#### [Dataset records]
- Opening Delimiter -
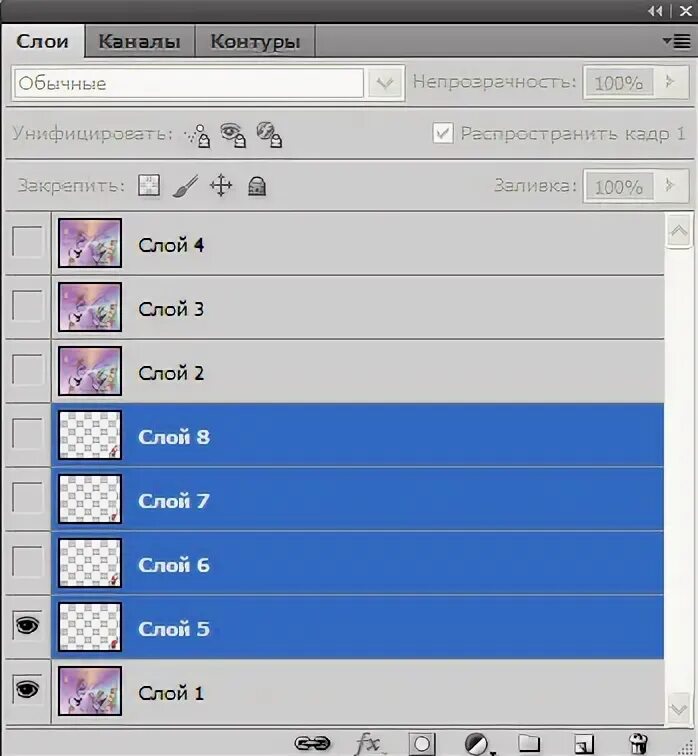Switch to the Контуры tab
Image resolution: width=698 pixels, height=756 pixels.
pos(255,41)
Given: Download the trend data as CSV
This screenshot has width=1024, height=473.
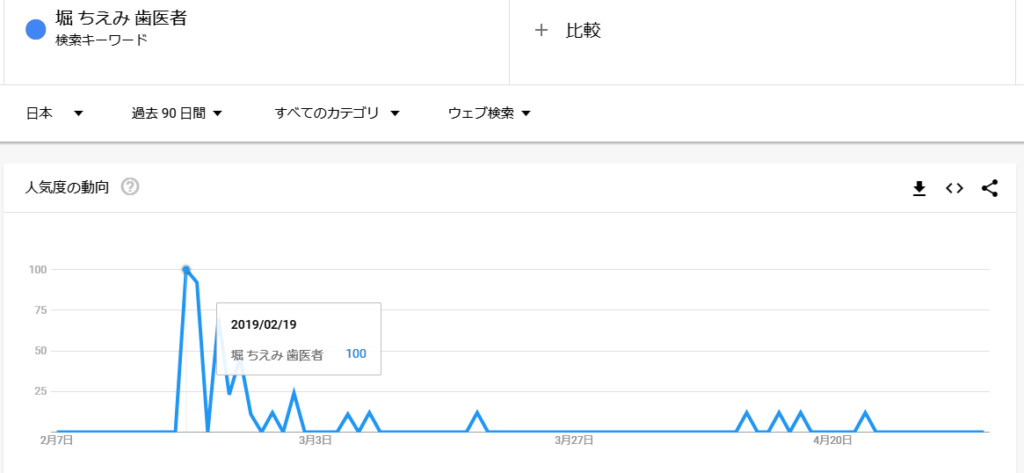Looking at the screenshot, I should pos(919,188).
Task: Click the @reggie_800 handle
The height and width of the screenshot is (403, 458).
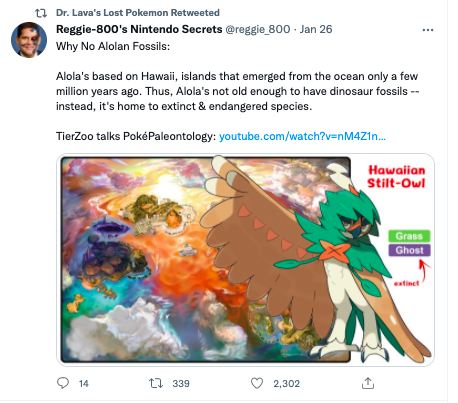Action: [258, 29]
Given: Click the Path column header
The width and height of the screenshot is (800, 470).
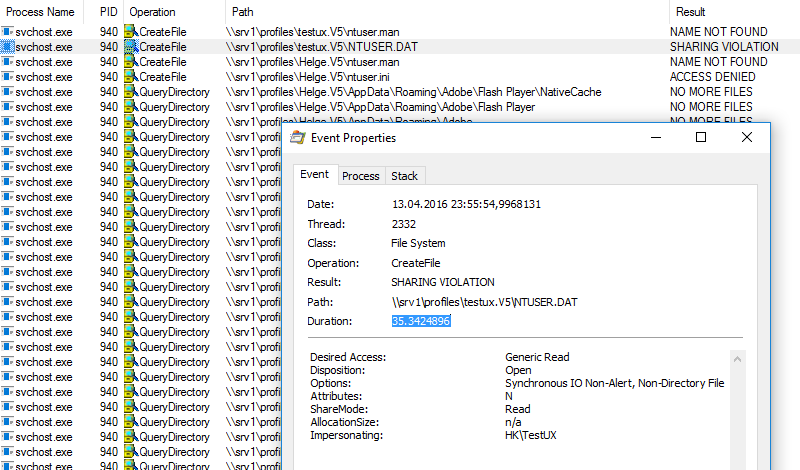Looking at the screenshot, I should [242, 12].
- Closing Delimiter -
#### [To do]
Take the line that contains "This screenshot has width=1024, height=473." and all lines after it to the end of the material above, and copy them verbatim without any images.

#### [Response to the task]
This screenshot has width=1024, height=473.
Looking at the screenshot, I should pos(919,188).
Task: Click the @reggie_800 handle
The height and width of the screenshot is (403, 458).
Action: [258, 29]
Given: Click the Path column header
The width and height of the screenshot is (800, 470).
Looking at the screenshot, I should [242, 12].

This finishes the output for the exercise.